Exercise description: Reproduce verbatim the stretch of the blog post on compression and deduplication that opens with the words "Optimization cannot cause any impact" and stops after the words "remembered this one)".

Document text:
Apr 04, 2010

Comression & Deduplication - Oil & Water or Milk & Cookies

Storage

Oil & Water?

Last week Mike Davis from Ocarina Networks published a blog post "Compression and Dedupe like Oil & Water?" It was a good piece and from what I understand, and I don't know Mike, but he will be taking over blogging as Sunshine has moved on to greener pastures and I wish her the best. The reason for this piece is because Mike made some interesting statements in his piece and I had some questions. I know the guys at Wikibon have ideas on this topic and I tried asking my questions via twitter and then on his blog but haven't received any feedback (trust me, I am not nieve, I know we are all very busy) so thought it would be interesting to share my thoughts and try to start some dialog.

Mike stated:

"If you apply a compression-only workflow to a dataset let’s say you get 50%. Now run the same data set through a dedupe-only workflow and you’ll get maybe 20% (remember this is primary storage not backup data). Now take those little chunks and pointers from the dedupe workflow and compress them; you might get an additional 35% for a total of 55%. So compression of deduped data is less effective than on the raw data-set, but the combination (for this example) has eeked out a 5% advantage over the compression-only workflow."

I understand Mike to be saying that if you used deduplicaiton and compression you could potentially get an additional 5% optimization of your storage over standard compression. My question is, At what cost? I don't necessarily mean $ cost either, while this is a factor, but at what cost to the end user and the IT administrator. When I think of capacity optimization for primary storage, here is what I believe the requirements are for IT:

Optimization cannot cause any impact to the performance of the storage array
Optimization cannot cause any change in downstream processes for the systems administrator
Optimization cannot cause any increase in storage management functions
*The solution needs to be heterogeneous (I just remembered this one)

If the optimization technology cannot ensure that these key storage functions are maintained, then quite frankly, the solution is not a solution for primary storage.

Dataset content:

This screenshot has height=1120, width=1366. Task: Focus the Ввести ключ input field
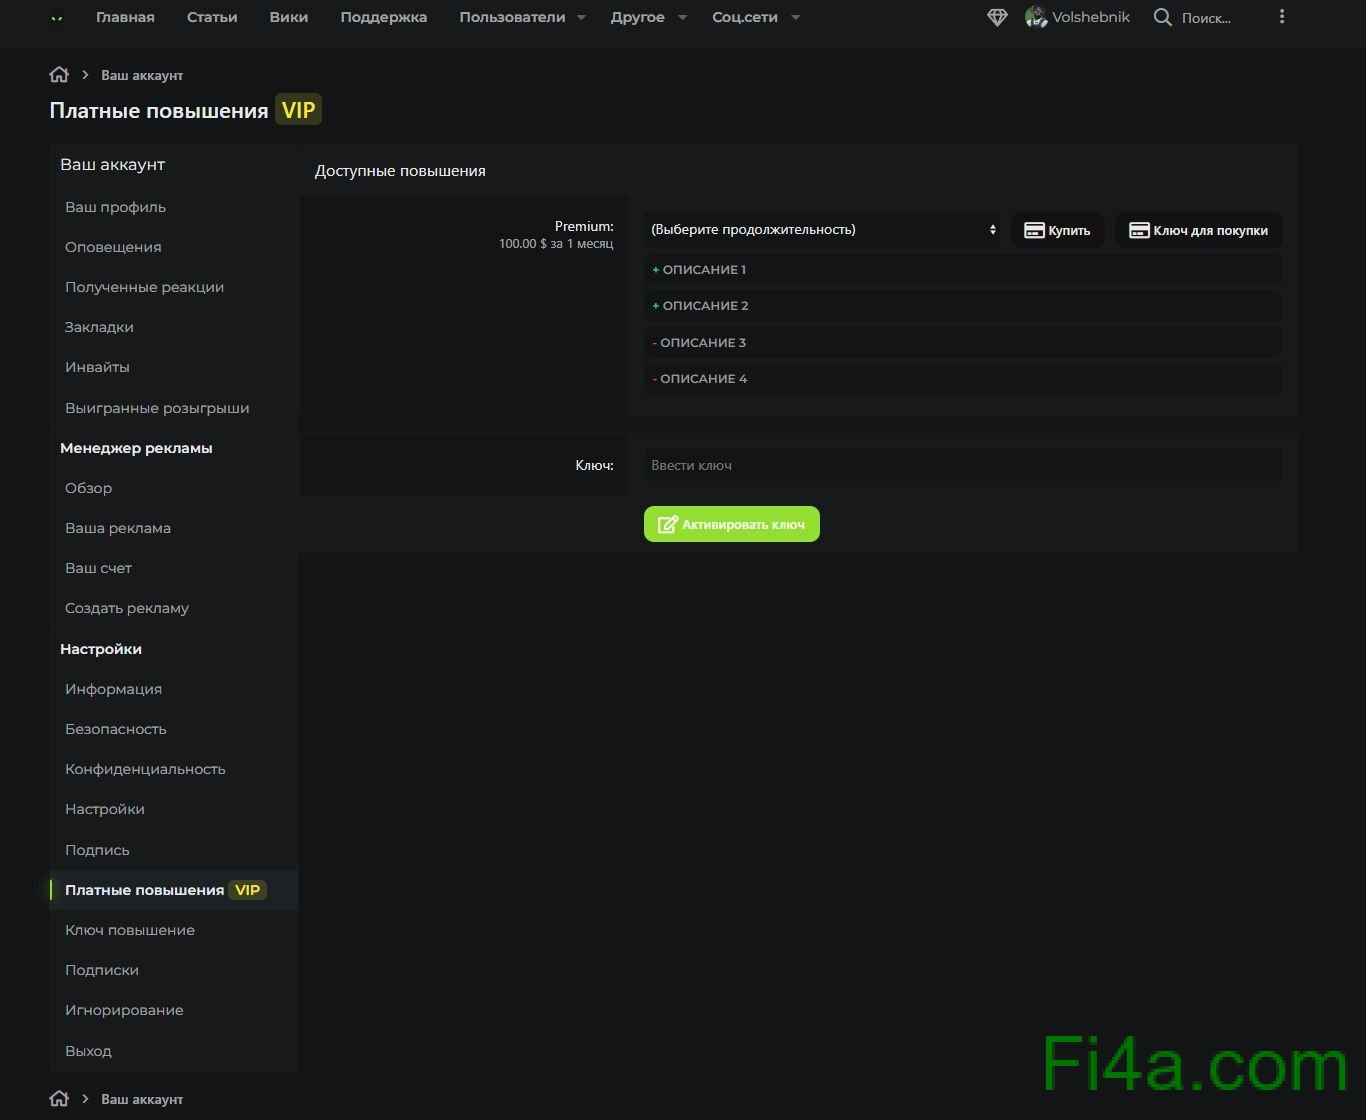pyautogui.click(x=962, y=466)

Written response:
Optimization cannot cause any impact to the performance of the storage array
Optimization cannot cause any change in downstream processes for the systems administrator
Optimization cannot cause any increase in storage management functions
*The solution needs to be heterogeneous (I just remembered this one)